Collected data entries:
******************************
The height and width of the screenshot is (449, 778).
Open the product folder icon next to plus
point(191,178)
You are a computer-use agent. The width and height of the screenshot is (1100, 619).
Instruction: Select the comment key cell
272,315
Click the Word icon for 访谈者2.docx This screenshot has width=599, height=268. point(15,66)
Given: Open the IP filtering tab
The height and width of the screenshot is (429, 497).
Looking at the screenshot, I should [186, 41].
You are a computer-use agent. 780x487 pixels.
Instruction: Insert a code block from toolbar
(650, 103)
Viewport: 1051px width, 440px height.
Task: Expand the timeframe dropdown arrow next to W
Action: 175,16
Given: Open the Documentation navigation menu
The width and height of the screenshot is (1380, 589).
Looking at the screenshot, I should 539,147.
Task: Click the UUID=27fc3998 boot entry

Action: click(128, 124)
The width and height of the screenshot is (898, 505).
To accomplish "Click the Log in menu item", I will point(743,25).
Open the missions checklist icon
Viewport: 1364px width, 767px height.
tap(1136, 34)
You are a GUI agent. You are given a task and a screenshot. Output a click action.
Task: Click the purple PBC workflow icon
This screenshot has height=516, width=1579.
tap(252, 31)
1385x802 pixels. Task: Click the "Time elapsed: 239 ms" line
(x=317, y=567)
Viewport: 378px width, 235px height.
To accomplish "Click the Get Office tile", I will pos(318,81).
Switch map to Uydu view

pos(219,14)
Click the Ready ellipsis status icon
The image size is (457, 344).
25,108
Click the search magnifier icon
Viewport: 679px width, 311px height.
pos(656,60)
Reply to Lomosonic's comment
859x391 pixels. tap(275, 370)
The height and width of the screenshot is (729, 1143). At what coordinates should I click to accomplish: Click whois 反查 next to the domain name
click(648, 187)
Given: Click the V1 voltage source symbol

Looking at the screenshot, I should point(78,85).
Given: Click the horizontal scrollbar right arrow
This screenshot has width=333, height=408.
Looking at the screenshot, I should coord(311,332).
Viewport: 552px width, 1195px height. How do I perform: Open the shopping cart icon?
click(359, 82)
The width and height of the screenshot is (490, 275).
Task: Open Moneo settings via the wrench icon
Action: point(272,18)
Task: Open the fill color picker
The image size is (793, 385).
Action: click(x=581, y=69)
******************************
• [Exercise goal]: Among the lines above, show every one that contains the string "computer".

• [Response below]:
You are a computer-use agent. The width and height of the screenshot is (1100, 619).
You are a computer-use agent. 780x487 pixels.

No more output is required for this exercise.